Avoir un animal de compagnie présente de nombreux avantages, dont une meilleure santé physique et mentale comme le montre l’étude de J. Sherpell . D’ailleurs, beaucoup en Amérique du nord traitent leur animal familier comme un membre de la famille – certains vont jusqu’à dire qu’une maison sans animal familier n’est pas un foyer. (Avec mes deux chats et mon chien je fais partie de ce groupe.)
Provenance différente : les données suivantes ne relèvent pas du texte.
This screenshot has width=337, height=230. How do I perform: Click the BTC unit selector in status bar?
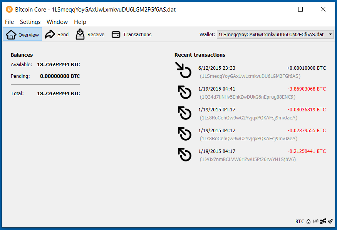(x=300, y=221)
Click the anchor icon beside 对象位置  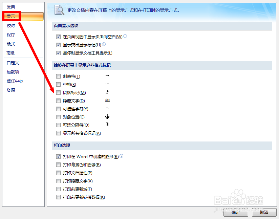(x=107, y=117)
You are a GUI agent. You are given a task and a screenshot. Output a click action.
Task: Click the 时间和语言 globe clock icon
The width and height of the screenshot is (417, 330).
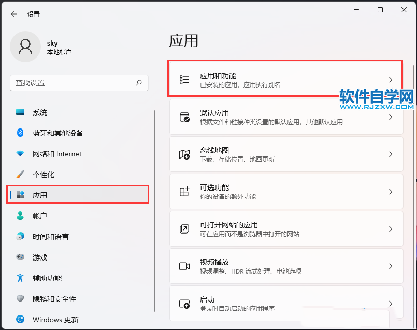21,237
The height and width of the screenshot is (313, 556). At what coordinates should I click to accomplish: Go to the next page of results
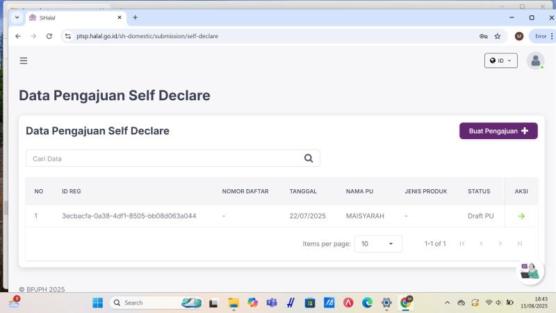(x=500, y=243)
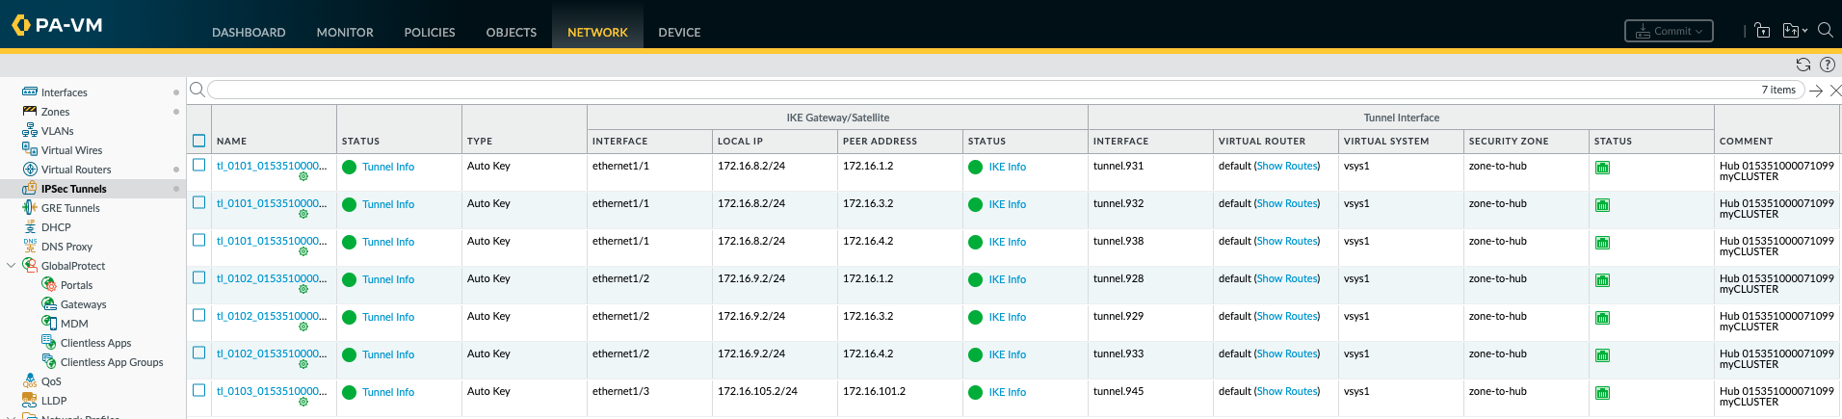Click tunnel interface status icon for tunnel.945
1842x419 pixels.
pos(1603,393)
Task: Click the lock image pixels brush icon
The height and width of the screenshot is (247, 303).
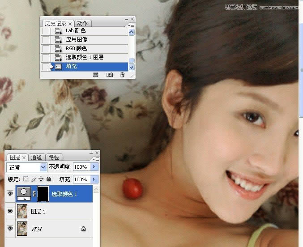Action: 33,179
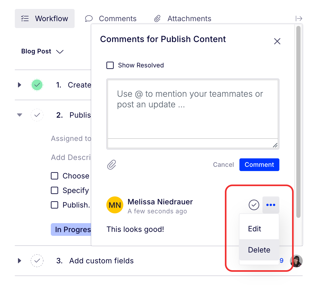Click the paperclip attach file icon
The image size is (318, 285).
112,165
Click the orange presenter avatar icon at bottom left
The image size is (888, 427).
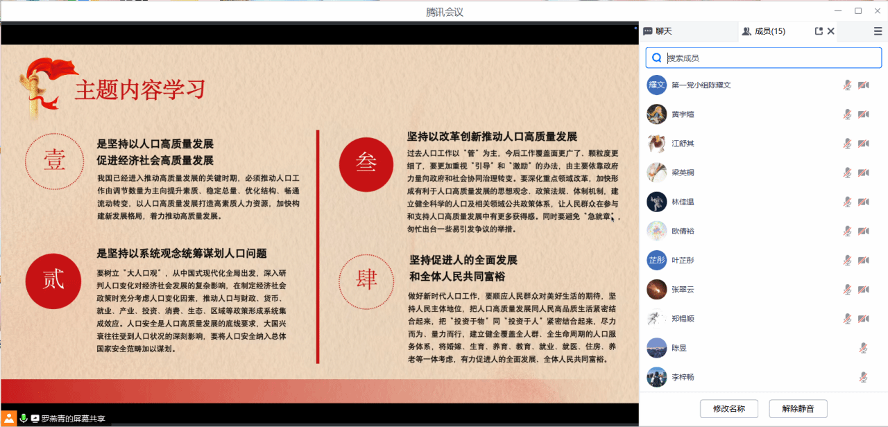point(9,418)
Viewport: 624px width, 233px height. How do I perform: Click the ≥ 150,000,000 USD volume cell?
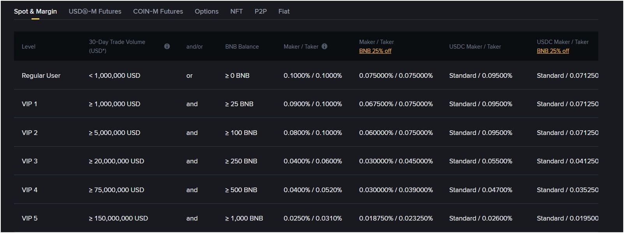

Les personnes sans abri sont pareilles et bon nombre d’entre elles ont un animal familier. Selon des communications citées dans la thèse de Michelle Lem, Effects of Pet Ownership on Street-Involved Youth in Ontario , une étude sur les adultes à logement précaire à Toronto, Ottawa et Vancouver montre que 11,5 % des participants ont un animal familier; de même une étude de 2009 sur la criminalisation indique que sur un échantillon de jeunes sans abri à Toronto, 12,8 % ont un animal familier. D’après Rhoades, Winetrobe et Rice , ce pourcentage pourrait atteindre 25 % aux États-Unis.

Beaucoup ne peuvent se résoudre à abandonner l’animal adopté quand ils étaient logés. Il ne faut pas oublier que dans la plupart des cas, l’itinérance est de courte durée au Canada. D’autres adoptent un animal quand ils sont déjà sans abri. Dans tous les cas, les sans-abri gardent en général leur animal car ils ne peuvent pas imaginer vivre sans lui. Comme l’explique Andrew Johnston à propos de sa chienne Smokey dans un article du Toronto Star sur les chiens et les sans-abri : «c’est tout ce que j’ai au monde en dehors de ma vie, et ma vie s’arrange pas… je suis là pour elle et elle est là pour moi.»
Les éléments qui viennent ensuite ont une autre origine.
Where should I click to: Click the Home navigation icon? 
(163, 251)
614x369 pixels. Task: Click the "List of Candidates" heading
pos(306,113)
Bien qu’il y ait peu de recherches dans ce domaine, les études existantes soulignent les raisons pour lesquelles les sans-abri ont des animaux familiers.

Affection et compagnie

Les animaux de compagnie, comme l’explorent Paws for Thought et une étude faite au R.-U. , sont souvent plus que des animaux familiers. Pour beaucoup, et plus particulièrement pour les sans-abri dont les réseaux sociaux sont souvent réduits à l’extrême, l’animal leur apporte affection et compagnie. Dans une étude menée auprès d’adultes sans abri en Californie , 74 % des personnes ayant un animal déclarent que ce dernier est leur seule source d’affection et de compagnie.
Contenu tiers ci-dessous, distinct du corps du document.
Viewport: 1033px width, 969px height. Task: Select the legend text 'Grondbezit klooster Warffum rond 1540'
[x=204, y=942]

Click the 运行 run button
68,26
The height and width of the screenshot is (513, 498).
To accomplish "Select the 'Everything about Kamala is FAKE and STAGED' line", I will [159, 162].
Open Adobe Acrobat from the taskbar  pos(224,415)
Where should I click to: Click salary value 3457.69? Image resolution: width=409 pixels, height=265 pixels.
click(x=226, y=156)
De la même manière, dans une étude sur les femmes sans abri vivant dans des refuges de 6 villes canadiennes menée par Labrecque et Walsh, près de la moitié des participantes mentionnent le besoin d’affection comme raison de posséder un animal familier. Elles citent aussi comme raisons importantes : l’acceptation inconditionnelle due au fait que les animaux ne les jugent pas (39 %) et le fait qu’ils sont une source de réconfort (51 %). Parmi ces femmes, 82 % parlent du sentiment de perte ressenti quand elle doivent abandonner leur animal pour pouvoir rester dans un refuge.

Les études menées auprès de jeunes sans-abri montrent l’importance de l’affection et de la compagnie. Dans une étude par Harmony, Winetrobe et Rice menée auprès de 398 jeunes sans-abri de Los Angeles, 23 % des participants disent avoir un animal familier, un chien pour plus de la moitié. L’affection et la compagnie sont les thèmes communs, 84,5 % déclarent : «mon animal me tient compagnie» et 79,3 % «mon animal me fait sentir aimé». L’affection est à deux sens, même avec les animaux : 70,7 % disent : «avec mon animal, j’ai quelqu’un à aimer.»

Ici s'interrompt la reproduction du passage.